[Given entries]
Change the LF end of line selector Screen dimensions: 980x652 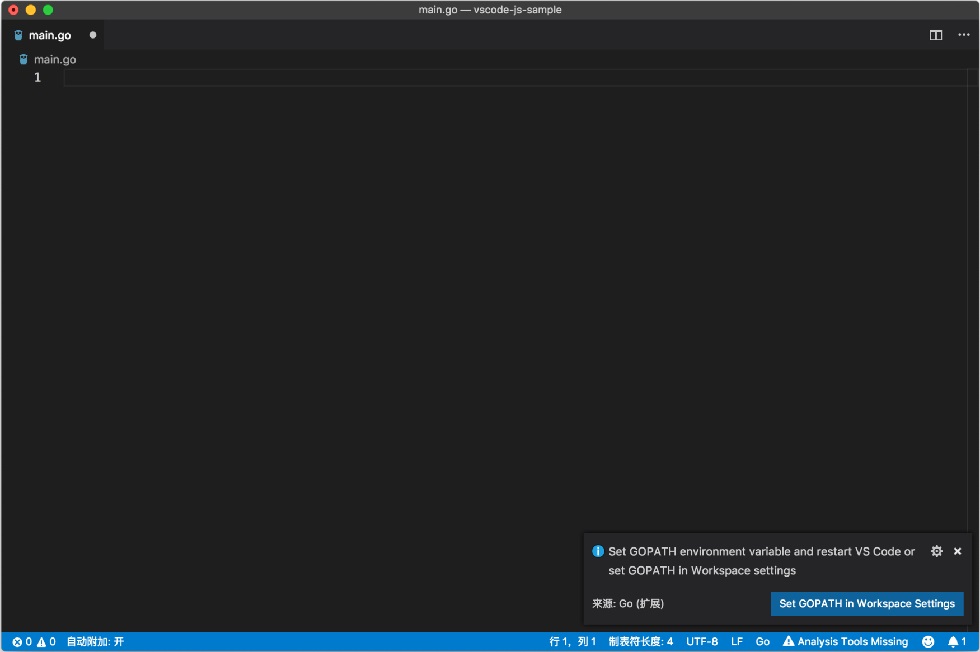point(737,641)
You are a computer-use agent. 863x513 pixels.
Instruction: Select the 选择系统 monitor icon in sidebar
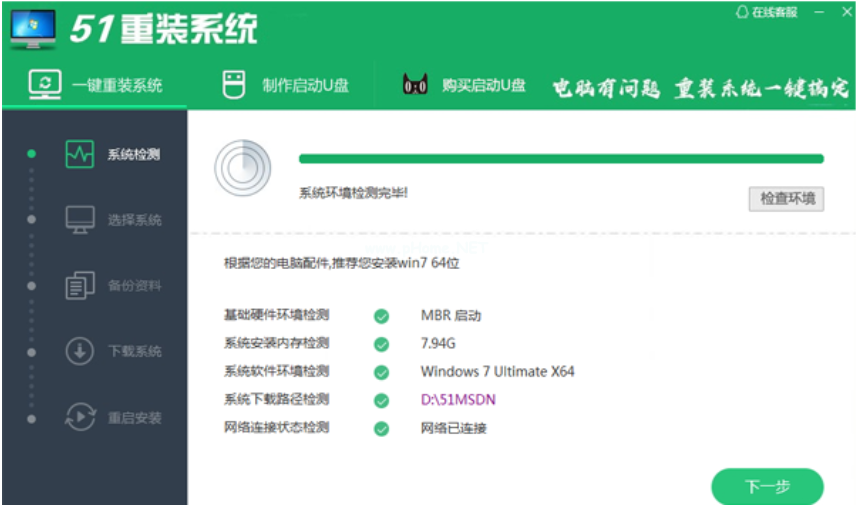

---

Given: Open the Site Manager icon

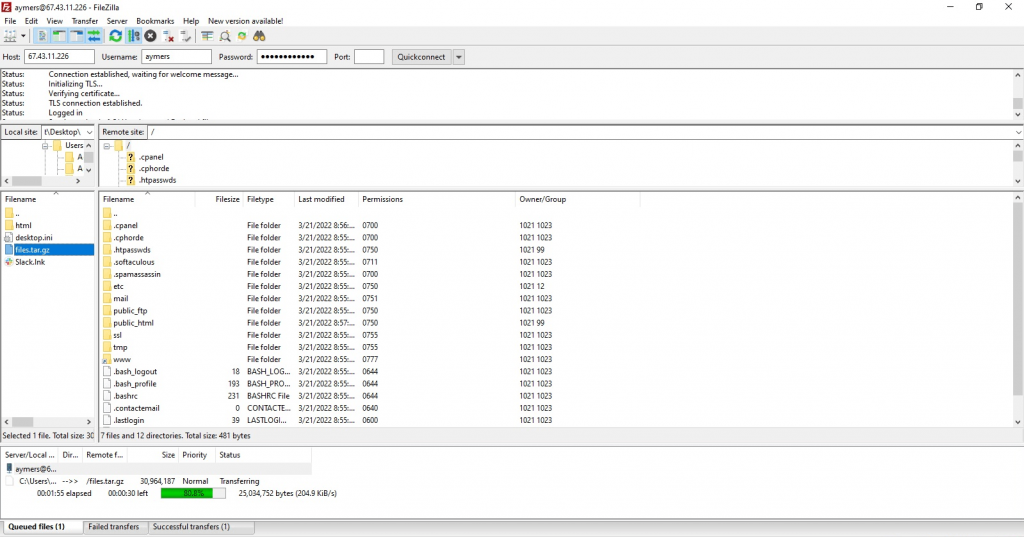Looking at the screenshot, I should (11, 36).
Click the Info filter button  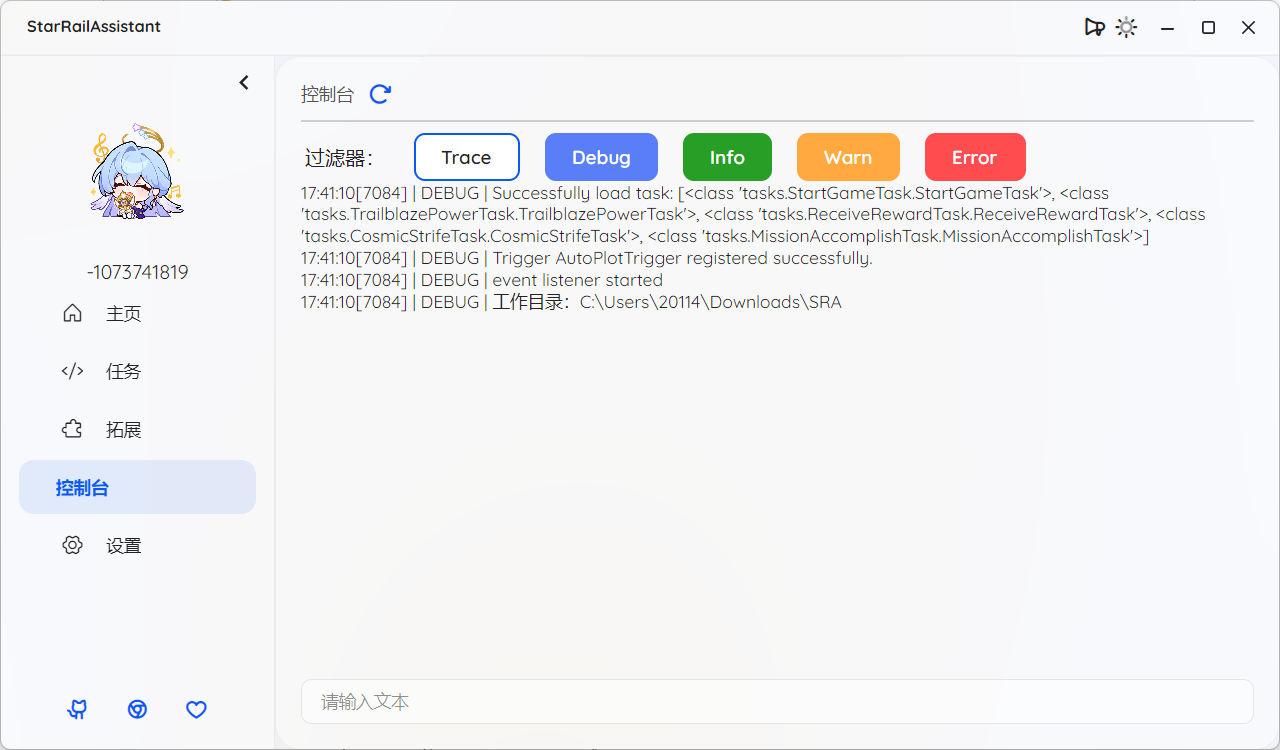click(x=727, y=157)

[Assignment] From the line containing "You are a computer-use agent. 863x513 pixels." down to the line containing "Instruction: Select the" in the material above, reproduce every line exactly, including the two end lines.

[Result of the task]
You are a computer-use agent. 863x513 pixels.
Instruction: Select the 选择系统 monitor icon in sidebar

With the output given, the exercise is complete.